Now, it's time for me to shower. I try to get that done by four so that my hair is dry by the time andrew gets home. That way he thinks I actually showered that morning. Gotta keep up appearances and all that, right? And it's the weekend in just a few hours. Ain't nobody starting the weekend smelling like this!

18 June 2014

As He wills it.

As my hair continues to fall out, every time I pull out another handful of hair, I just send up, "Thy will be done, Thy will be done," over and over and over. How can the will of God be wrong? Thy will be done. Sometimes I really don't believe that I want His will to be done, but I say it anyway. The only times I've been unhappy in my life is when I've been separated from the will of the Father. Yes, seeing all that hair falling out makes me unhappy, but it's a pretty superficial thing, right? There is no physical pain, only vanity. As He wills it. As He wills it. His will is perfect. His will is perfect.

So I did what anyone would do. By adding something different to my hair, it's easier to take it all less seriously. If I'm willing to dye it purple, losing it seems far less difficult. It's not really "my" hair if I don't recognize it so easily, is it? And it's much more fun seeing red and purple and black hair stuck to the wall of the shower than boring old brown. Adding some fun removes some pain. 

Last night as I was getting ready for bed, some very hurtful things came across in a message. This person has a history of hurtful things, so it wasn't too surprising. Thankfully, I recognized it for what it was. "Blessed are you who suffer persecution because of Me." Here I am submitting myself to the will of God as gracefully as possible, and up pops another reason to separates myself from Him. All I wanted to do was unload and absolutely go batty on this person. So I did what any person submitting to the will of God would do. I swallowed my tears, buried my pride and did the graceful thing. 

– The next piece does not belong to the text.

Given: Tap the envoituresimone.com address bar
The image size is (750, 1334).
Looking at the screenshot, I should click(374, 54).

I extended a dinner invitation. 

As He wills it. 

15 June 2014

Best Daddy Ever. flipagram made with @flipagram Music: American Authors - Best Day of My Life #flipagram http://flipagram.com/f/Dn5n9ImkXB

14 June 2014

Saturday.

A wonderful baptism, a big spider, a gorgeous wedding, some fancy glasses, plastic corn and a super fun picnic. All good, totally exhausting, kids were angels, all knocked out now. Perfection.

08 June 2014

My hair is falling out.

There is really no nice way to say it. I knew this could happen, but I guess I chose colon over hair. So I'm not really complaining. I'm just putting it out there. I need to shove it out into the world so that I don't have to say it out loud.

You probably wouldn't notice a difference, if you ran into me on the street. It's not falling out in clumps. It's thinning, gradually, but it's a drastic difference for me. I was blessed with amazing hair. I wasn't blessed with many amazing physical attributes. Short torso, short legs, curves like Marilyn in a world of Kates. I work it, no biggie.

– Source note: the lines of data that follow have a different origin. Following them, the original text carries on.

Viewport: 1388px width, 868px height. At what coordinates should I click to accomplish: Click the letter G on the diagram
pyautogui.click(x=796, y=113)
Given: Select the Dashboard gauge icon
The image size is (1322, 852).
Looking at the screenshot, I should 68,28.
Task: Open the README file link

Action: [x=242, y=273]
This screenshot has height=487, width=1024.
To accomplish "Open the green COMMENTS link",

But my hair?! When I shower it comes out in handfuls. Handfuls! Ack! It's the infusions, yes, and there is really no way to know just how thin it will get. I'm not sure I'll lose it all. I may just have thin hair. That would be better than totally bald, right?

I'll keep you updated. I'd ask for prayers, but really? Prayers to the Patron of Vain Housewives Whose Hair May Be Thinning or Falling Out Completely?

The good news is, my sense of humor is solidly intact and I love hats.